The 20-year-old cap was imposed amid sharply rising property values in urban areas in Santa Fe. It meant that longtime homeowners have not seen sudden, huge increases in their property taxes if they live in a neighborhood that is suddenly popular, like in parts of Albuquerque or Santa Fe.
When a property is sold under current law, taxes are reset based on the market value, meaning that some new property owners face much steeper property taxes. It is also often the case that two homes in the same neighborhood pay very different tax bills if one has been owner-occupied for longer.
Critics also say the cap is a giveaway to property owners who can afford the property taxes, and that’s part of what’s driving neighborhood change. And it burdens low-income property owners with an unfair share of the tax levy, said Rep. Matthew McQueen (D-Galisteo), the bill’s sponsor.
Residences that are used for short-term rentals like AirBnB — which can drive up property values and displace residents — shouldn’t get the benefit of the tax, McQueen said. Neither should wealthy out-of-staters, like those from Texas or California, who buy their second or third home here, he said.

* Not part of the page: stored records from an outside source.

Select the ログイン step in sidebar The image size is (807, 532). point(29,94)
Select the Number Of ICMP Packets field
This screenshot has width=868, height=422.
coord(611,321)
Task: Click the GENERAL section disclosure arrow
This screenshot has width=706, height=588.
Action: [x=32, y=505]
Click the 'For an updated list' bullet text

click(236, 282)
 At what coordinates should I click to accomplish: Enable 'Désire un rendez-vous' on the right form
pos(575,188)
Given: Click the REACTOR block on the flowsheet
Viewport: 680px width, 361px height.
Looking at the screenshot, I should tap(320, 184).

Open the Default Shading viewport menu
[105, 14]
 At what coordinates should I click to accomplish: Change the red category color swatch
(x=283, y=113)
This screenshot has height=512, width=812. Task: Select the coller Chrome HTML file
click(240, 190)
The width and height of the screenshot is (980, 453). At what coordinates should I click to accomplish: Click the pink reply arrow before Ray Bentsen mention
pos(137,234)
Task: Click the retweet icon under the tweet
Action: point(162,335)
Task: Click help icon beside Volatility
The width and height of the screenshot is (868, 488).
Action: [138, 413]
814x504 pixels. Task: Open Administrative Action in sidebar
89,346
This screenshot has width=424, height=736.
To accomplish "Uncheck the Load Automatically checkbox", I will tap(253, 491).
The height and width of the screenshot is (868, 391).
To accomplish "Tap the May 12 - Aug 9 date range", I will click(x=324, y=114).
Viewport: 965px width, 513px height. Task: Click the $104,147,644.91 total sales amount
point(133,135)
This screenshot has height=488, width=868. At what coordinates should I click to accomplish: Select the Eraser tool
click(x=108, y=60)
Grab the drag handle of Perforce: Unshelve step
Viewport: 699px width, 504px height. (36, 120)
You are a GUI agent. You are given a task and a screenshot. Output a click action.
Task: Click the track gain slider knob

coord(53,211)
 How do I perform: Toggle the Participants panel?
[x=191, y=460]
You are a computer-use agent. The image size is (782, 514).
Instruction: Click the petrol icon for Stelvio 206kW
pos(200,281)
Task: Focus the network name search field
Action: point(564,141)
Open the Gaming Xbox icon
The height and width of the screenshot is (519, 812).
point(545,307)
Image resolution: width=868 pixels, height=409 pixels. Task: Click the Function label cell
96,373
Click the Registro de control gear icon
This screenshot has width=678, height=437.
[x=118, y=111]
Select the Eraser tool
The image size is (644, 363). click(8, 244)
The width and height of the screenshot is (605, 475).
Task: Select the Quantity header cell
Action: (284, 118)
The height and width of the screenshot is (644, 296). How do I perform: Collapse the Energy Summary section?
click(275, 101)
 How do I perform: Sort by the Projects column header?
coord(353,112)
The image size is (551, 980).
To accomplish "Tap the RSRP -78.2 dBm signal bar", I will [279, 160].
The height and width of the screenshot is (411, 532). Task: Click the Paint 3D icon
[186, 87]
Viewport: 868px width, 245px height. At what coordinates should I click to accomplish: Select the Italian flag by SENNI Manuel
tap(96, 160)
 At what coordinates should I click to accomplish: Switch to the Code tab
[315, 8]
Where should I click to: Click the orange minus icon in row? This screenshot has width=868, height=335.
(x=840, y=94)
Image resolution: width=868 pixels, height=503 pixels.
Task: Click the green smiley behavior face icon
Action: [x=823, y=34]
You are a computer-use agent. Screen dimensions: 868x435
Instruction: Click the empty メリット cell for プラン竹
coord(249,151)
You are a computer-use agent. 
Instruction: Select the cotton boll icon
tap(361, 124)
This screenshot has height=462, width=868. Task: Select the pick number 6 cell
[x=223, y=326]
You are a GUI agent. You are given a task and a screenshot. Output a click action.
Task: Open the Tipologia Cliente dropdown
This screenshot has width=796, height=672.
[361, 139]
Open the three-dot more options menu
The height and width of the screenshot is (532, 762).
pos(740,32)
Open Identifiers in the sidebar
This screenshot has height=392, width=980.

The measure would have increased the cap on assessments from 3% to 10% on “a residential property that is not occupied as a principal place of residence” beginning in 2024.
Subsequent amendments to the bill specified that a “principal place of residence” includes where someone lives or where tenants in rental properties live. It does not include a dwelling rented in less-than-30-day increments, according to the bill.
The New Mexico Realtors Association opposed the bill, according to a lobbyist who testified Tuesday.
“The New Mexico realtors believe that this is not a meaningful correction, and we stand in opposition to the bill,” lobbyist Brent Moore said.
A lobbyist for the N.M. Association of Counties, which represents assessors who determine the taxable value of properties, said the association supported the bill but was concerned whether it would add additional burdens on assessors’ offices.
About one-third of all residences in the state are not occupied by the owner, according to a Legislative Finance Committee evaluation of a 2020 version of the bill. There were 943,208 residential properties in the state in 2018, according to the analysis, and 637,609 of them were owner-occupied.
The analysis also concluded that the bill’s effect on local tax revenues would vary widely across the state, which has many towns and counties where market values are increasing less than 3%, anyway. The bill’s effects would overall be “very moderate” on local governments’ revenues, according to the report.
Harper said the bill would result in a slight decrease in the property tax bill in areas with a lot of second homes and AirBnBs, and he encouraged lawmakers to consider a broader approach to reducing property tax inequities, especially one that doesn’t change policies across the state when trying to affect one particular area.
“I really think this is a cautionary tale. What was pushed through as a fix to a small part of our state 20 years later has turned into a complete nightmare for the entire state,” Harper said. “So we need to be very careful that we don’t legislate single problems with statewide solutions.”